You are looking south of the Goldsboro Road at the area where Union Brig. Gen. James D. Morgan’s division began a defensive position facing Gen. Robert F. Hoke’s division after being deflected by the main Confederate line. These battle-hardened Union veterans had difficulty fortifying their position in the swampy, dense mass of trees and briars. Because of this harsh terrain, Morgan’s division was without artillery support. One participant in the fighting referred to this hotly contested area as the “Bull Pen.” The fighting here was so intense the surrounding woods caught fire.
Union skirmishers from Miles’s brigade of Carlin’s division deployed in front of Morgan’s line and were thrown back by Hoke’s Division during its initial assault. The Federal high command decided to use Morgan’s division as a stopgap until the arrival of reinforcements from the XX Corps. Attacked on three sides by Hoke’s soldiers and elements of the Army of Tennessee, Morgan’s men held out in heavy hand-to-hand combat until Cogswell’s brigade of the XX Corps relieved pressure from the rear of their position.
“We saw nothing in four years of army life to compare with that 19th of March at Bentonville.”

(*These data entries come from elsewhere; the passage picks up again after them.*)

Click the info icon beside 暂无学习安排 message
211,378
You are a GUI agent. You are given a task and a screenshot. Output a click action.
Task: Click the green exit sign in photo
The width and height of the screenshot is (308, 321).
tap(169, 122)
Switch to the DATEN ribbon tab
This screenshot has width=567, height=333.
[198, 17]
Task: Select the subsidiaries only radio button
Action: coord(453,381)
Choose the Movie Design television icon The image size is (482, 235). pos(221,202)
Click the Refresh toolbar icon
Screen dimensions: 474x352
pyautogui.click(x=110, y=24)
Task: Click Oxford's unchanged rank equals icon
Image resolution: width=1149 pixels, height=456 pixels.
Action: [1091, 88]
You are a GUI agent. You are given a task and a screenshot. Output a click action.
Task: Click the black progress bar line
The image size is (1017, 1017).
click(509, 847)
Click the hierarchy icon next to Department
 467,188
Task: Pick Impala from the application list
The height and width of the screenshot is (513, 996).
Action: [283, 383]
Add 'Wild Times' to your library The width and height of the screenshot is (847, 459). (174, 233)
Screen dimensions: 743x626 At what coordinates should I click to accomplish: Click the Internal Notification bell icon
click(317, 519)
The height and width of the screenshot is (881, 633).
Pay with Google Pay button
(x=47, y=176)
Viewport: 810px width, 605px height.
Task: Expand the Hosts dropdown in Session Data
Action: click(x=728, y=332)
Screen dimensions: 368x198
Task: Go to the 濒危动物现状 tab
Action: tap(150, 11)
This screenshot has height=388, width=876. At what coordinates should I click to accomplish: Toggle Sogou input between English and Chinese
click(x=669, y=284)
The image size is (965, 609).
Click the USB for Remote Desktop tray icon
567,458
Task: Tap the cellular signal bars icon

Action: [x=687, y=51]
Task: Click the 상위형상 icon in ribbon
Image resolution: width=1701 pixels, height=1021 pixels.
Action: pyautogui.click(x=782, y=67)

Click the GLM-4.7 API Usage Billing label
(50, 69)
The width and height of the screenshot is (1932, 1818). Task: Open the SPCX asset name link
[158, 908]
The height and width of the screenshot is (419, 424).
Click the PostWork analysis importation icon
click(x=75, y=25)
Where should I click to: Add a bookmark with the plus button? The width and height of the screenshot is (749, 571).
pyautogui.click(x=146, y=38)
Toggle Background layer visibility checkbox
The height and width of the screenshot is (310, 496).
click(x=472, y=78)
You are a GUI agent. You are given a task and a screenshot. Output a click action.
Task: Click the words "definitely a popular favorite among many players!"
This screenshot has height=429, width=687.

- Lt. R.J. Heath, 34th Illinois.
“The men in Union Brig. Gen. John Mitchell’s brigade piled up ‘logs, stumps, limbs…and anything [else] that could be breast-work of timber’ with shovelfuls of muddy soil.”
-Members of Mitchell’s brigade south of Goldsboro Road.
“I started at a lively clip, but had not gone far before I looked back and the Federals had risen up from behind that “bull pen” as thick as black birds on a horse-lot fence…The bullets were whistling, all around me so thick that only the protecting hand of the good Lord enabled me to escape.”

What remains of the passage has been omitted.